De acordo com informações do Poder360, o caso marca um desdobramento judicial significativo para a figura que se tornou o rosto público das falhas governamentais no combate primário à pandemia. Os promotores argumentam que o acusado utilizou sua longa trajetória no funcionalismo para garantir vantagens ilícitas a terceiros em troca de valores financeiros excepcionalmente altos.
Como funcionava o suposto esquema de corrupção?
As investigações do Ministério Público abrangem um período de 22 anos da vida pública de Zhou Xianwang. As suspeitas de recebimento de propina englobam diversas fases de sua carreira, incluindo os períodos em que atuou como governador da prefeitura de Enshi, secretário de comércio da província de Hubei, secretário do partido em Huangshi, vice-governador de Hubei e, finalmente, prefeito da metrópole de Wuhan.
As autoridades de controle interno expulsaram o ex-prefeito do Partido Comunista em janeiro de 2026, apontando um vasto histórico de violações disciplinares. O órgão justificou a decisão extrema detalhando uma série de infrações legais cometidas pelo antigo gestor público.
Quais são as principais acusações contra o político chinês?
O relatório oficial que fundamenta o processo penal lista diversas irregularidades financeiras e morais. Entre os motivos elencados pelo conselho disciplinar do governo chinês para o indiciamento, destacam-se os seguintes fatores:
- Envolvimento ativo em atividades classificadas como supersticiosas pelo Estado;
- Aceitação frequente de banquetes luxuosos financiados por agentes externos;
- Troca de influência política e administrativa por favores sexuais;
- Danos maciços e intencionais ao patrimônio do Estado chinês;
- Obtenção de ganhos ilícitos em grandes contratos de obras de engenharia;
- Alocação irregular de verbas públicas para beneficiar familiares e parceiros de negócios.
O político de 63 anos aposentou-se em janeiro de 2023, sendo formalmente colocado sob escrutínio em julho de 2025. Ele representa o 17º funcionário da administração central a ser processado criminalmente no ano de 2026, integrando uma longa lista de lideranças visadas por uma campanha contínua de moralização governamental.
Qual foi o papel do ex-prefeito no início da pandemia?
A gestão de Zhou em Wuhan ficou profundamente marcada pelas contradições nos primeiros dias da crise sanitária global. Sob seu comando, a prefeitura organizou um gigantesco banquete público para celebrar o Ano Novo Lunar em janeiro de 2020. O evento festivo reuniu milhares de cidadãos poucos dias antes de o governo decretar um bloqueio rigoroso e sem precedentes para os 11 milhões de habitantes da região.

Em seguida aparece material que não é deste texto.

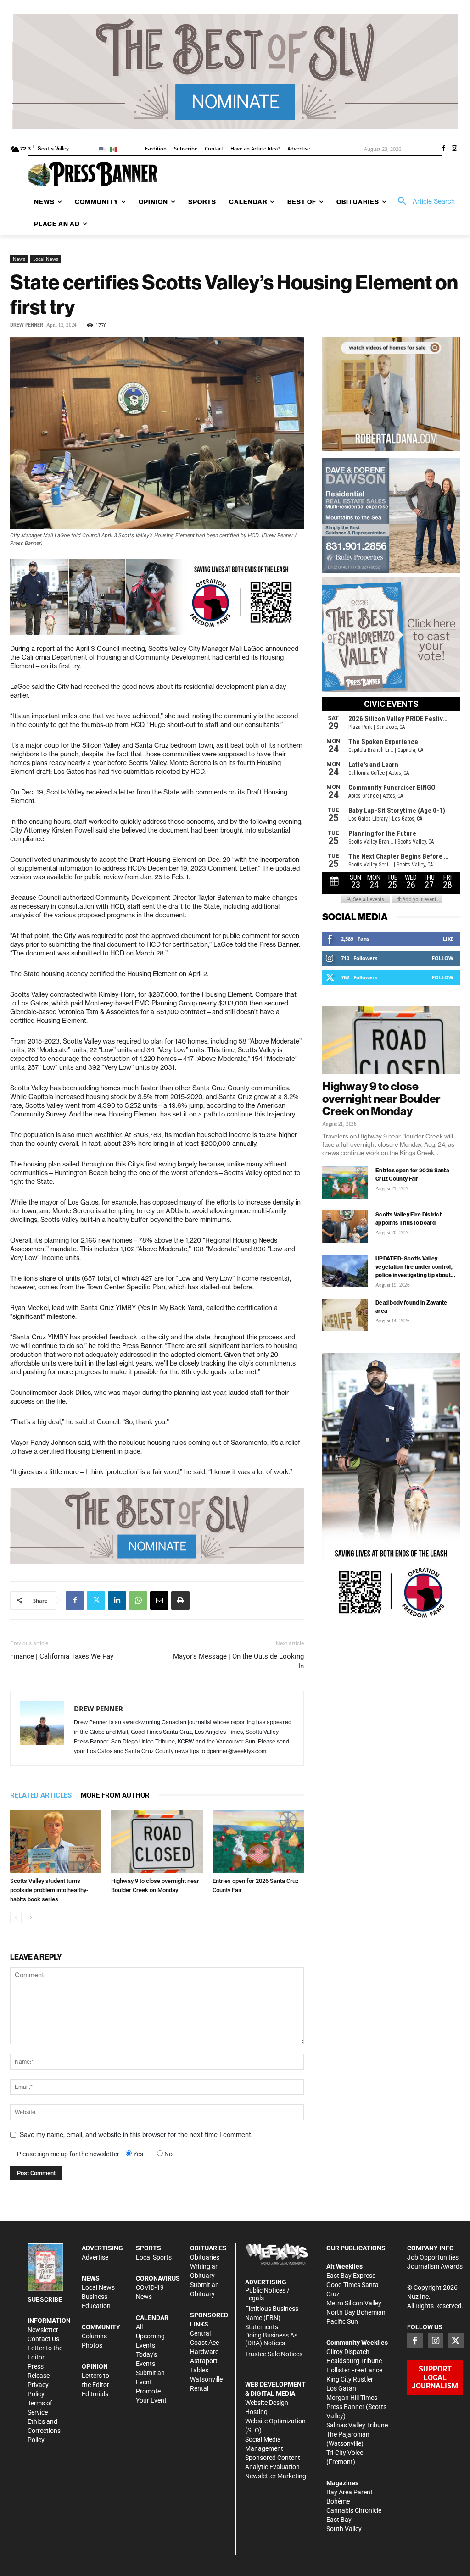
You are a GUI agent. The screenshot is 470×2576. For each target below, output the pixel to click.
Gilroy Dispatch (347, 2351)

Durante uma rara entrevista concedida à emissora estatal de televisão na mesma época, o então administrador municipal admitiu que a divulgação primária de dados sobre o vírus havia sido falha. Na ocasião, ele se defendeu afirmando que as leis exigiam autorizações do governo central para o compartilhamento de estatísticas sobre doenças infecciosas. Ele também ressaltou que sabia que o confinamento geraria revolta popular, mas pontuou que estava disposto a aceitar a própria demissão se as restrições ajudassem a conter o patógeno.

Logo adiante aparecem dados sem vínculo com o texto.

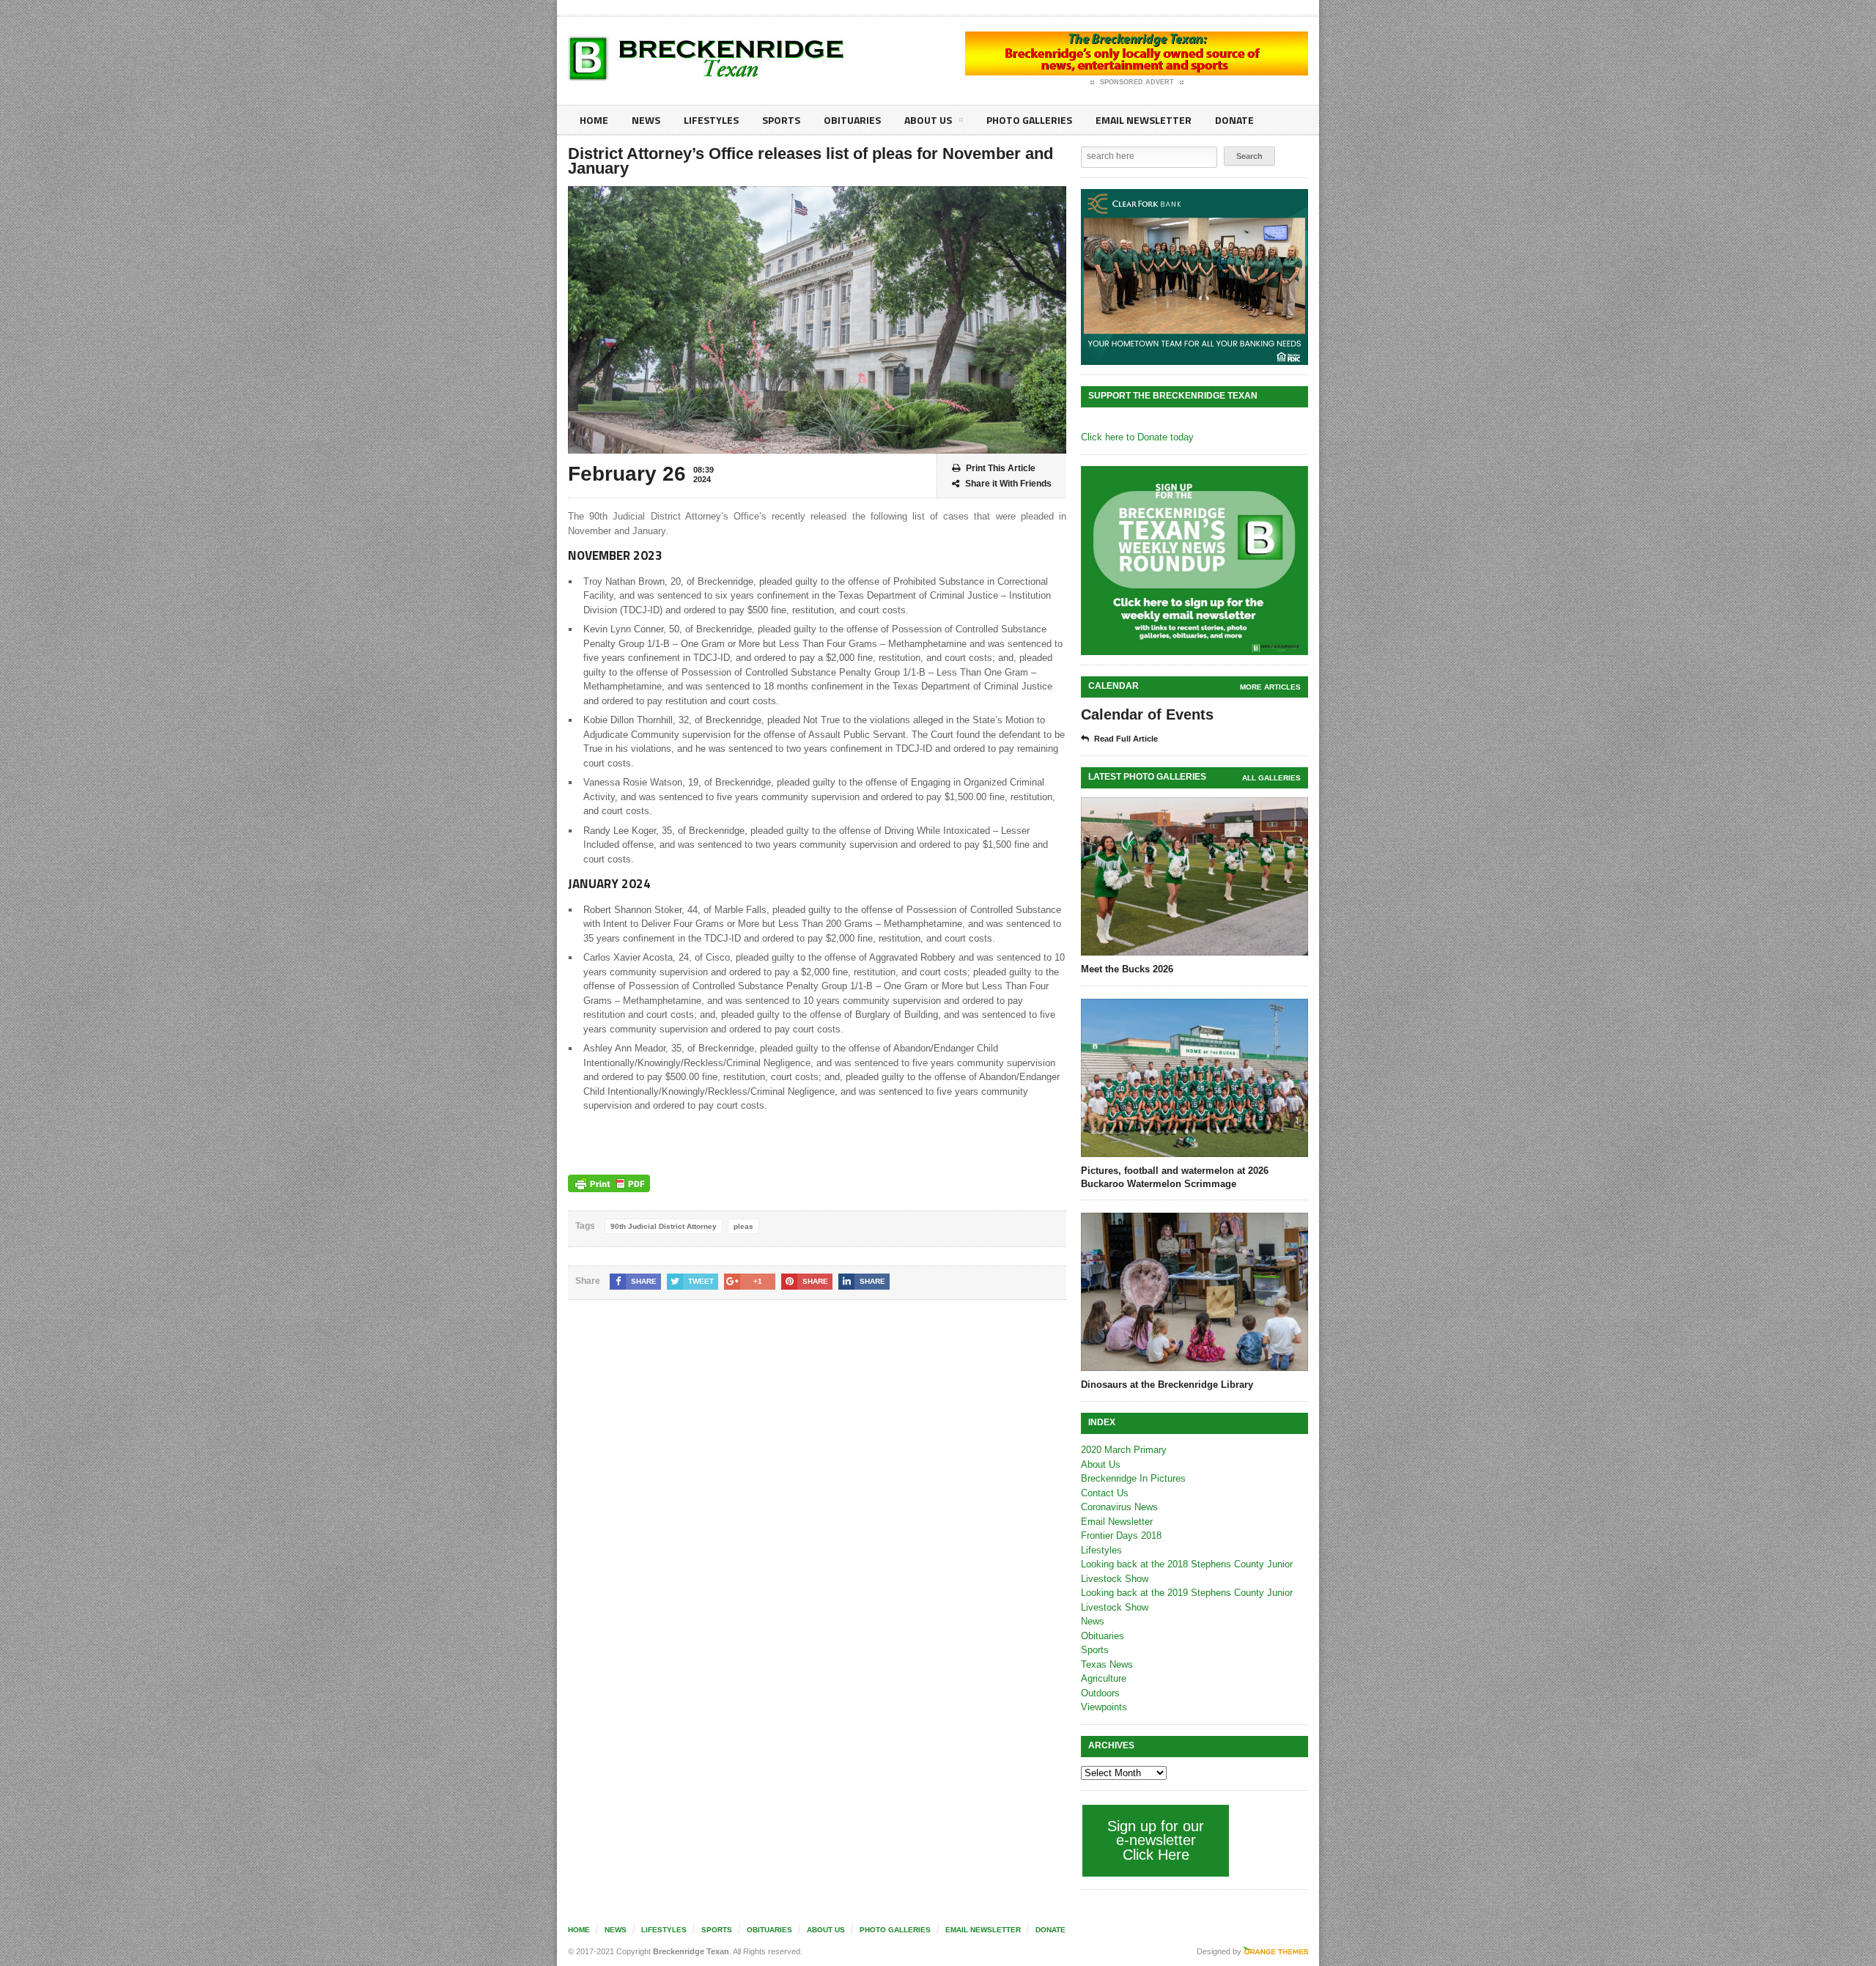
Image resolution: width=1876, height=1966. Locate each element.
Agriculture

Quais são as possíveis punições pela lei da China?
O sistema jurídico chinês possui regras rígidas para crimes financeiros cometidos por servidores de alto escalão. Pela legislação penal em vigor no país asiático, o recebimento de subornos em montantes superiores a três milhões de yuans, o que equivale a cerca de US$ 440 mil, é enquadrado em uma categoria de delitos particularmente exorbitantes.
Para esta tipificação criminal, os juízes aplicam sanções severas. Caso seja considerado culpado pelas acusações apresentadas pelos promotores de Shangqiu, o ex-prefeito está sujeito a penas que variam desde dez anos de reclusão até a prisão perpétua. Em cenários jurídicos extremos estipulados pela lei local, a condenação por danos em grande escala pode resultar na aplicação da pena de morte, acompanhada da apreensão total de seus bens.